Transkrip:
Salam damai dan sejahtera...
Beberapa hari yang lalu kita dikejutkan dengan berita Perpustakaan Kepausan Vatikan memberikan sebuah ruangan khusus bagi muslim untuk melakukan sholat, lengkap dengan karpet sembahyang. Menurut Fr. Giacomo Cardinali, Wakil Prefek Perpustakaan Kepausan, ruangan itu diberikan atas permintaan banyak akademisi muslim yang berkunjung ke perpustakaan tersebut.
Bagi sebagian orang Katolik yang akalnya kurang sehat akibat terkontaminasi racun liberalisme, mereka menganggap tindakan ini sebagai langkah maju dari Gereja Katolik untuk memberi teladan semangat toleransi dan kebebasan beragama. Bagi mereka, muslim dan Katolik menyembah Tuhan yang sama. Jadi apa salahnya memberi kaum muslim ruang untuk berjumpa dengan Tuhan menurut cara mereka?
Tapi bagi sebagian orang Katolik yang konservatif, ini sangat mengejutkan dan menimbulkan perasaan seperti dikhianati. Bagi mereka, tindakan seperti ini tidak sepantasnya dilakukan.
Supaya kita tidak terjebak menyikapi masalah ini secara emosional, mari kita bedah bagaimana seharusnya kita melihat persoalan ini dari sudut pandang iman Katolik.
Harus kita akui dengan jujur bahwa setelah Konsili Vatikan II pandangan Gereja Katolik terhadap agama-agama lain memang berubah. Gereja Katolik pasca-konsili bersikap inklusif dengan melihat ada kebenaran dan kekudusan dalam agama-agama lain. Bahkan Lumen Gentium 16 tegas mengatakan rencana keselamatan juga menjangkau umat Islam dan mereka menyembah Tuhan yang sama dengan orang-orang Katolik. Dengan kata lain Gereja Katolik pasca-konsili mengakui ada keselamatan dalam agama-agama lain.
Semangat inklusif KV2 ini semakin ditegaskan melalui berbagai aplikasinya seperti kegiatan doa bersama semua agama yang digagas Paus Yohanes Paulus II di Asisi tahun 1986, Paus Yohanes Paulus II yang mencium Quran pada tahun 1999, dokumen 'Human Fraternity' tahun 2019 yang menyatakan Tuhan menghendaki keberagaman agama, dan Paus Fransiskus yang menyatakan semua agama adalah jalan menuju kepada Tuhan.
Jika pandangan Gereja Katolik pasca-konsili sudah se-liberal itu terhadap agama-agama lain, maka pemberian sebuah ruangan khusus untuk berdoa bagi muslim hanyalah konsekuensi logis dari sikap Gereja Katolik sendiri.
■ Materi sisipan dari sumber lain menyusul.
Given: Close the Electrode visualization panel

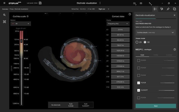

Apalagi baru-baru ini Paus Leo XIV menyatakan bahwa kebebasan beragama adalah hak fundamental yang berakar pada martabat manusia dan Gereja Katolik selalu membela kebebasan beragama bagi setiap orang. Dengan demikian sama sekali tidak ada alasan prinsipil bagi Gereja Katolik untuk menolak permintaan sekelompok intelektual muslim yang membutuhkan ruangan khusus untuk melaksanakan sholat.
Supaya kita mengerti betapa absurdnya sikap itu, mari kita pahami apa makna doa yang diucapkan muslim saat mereka sholat...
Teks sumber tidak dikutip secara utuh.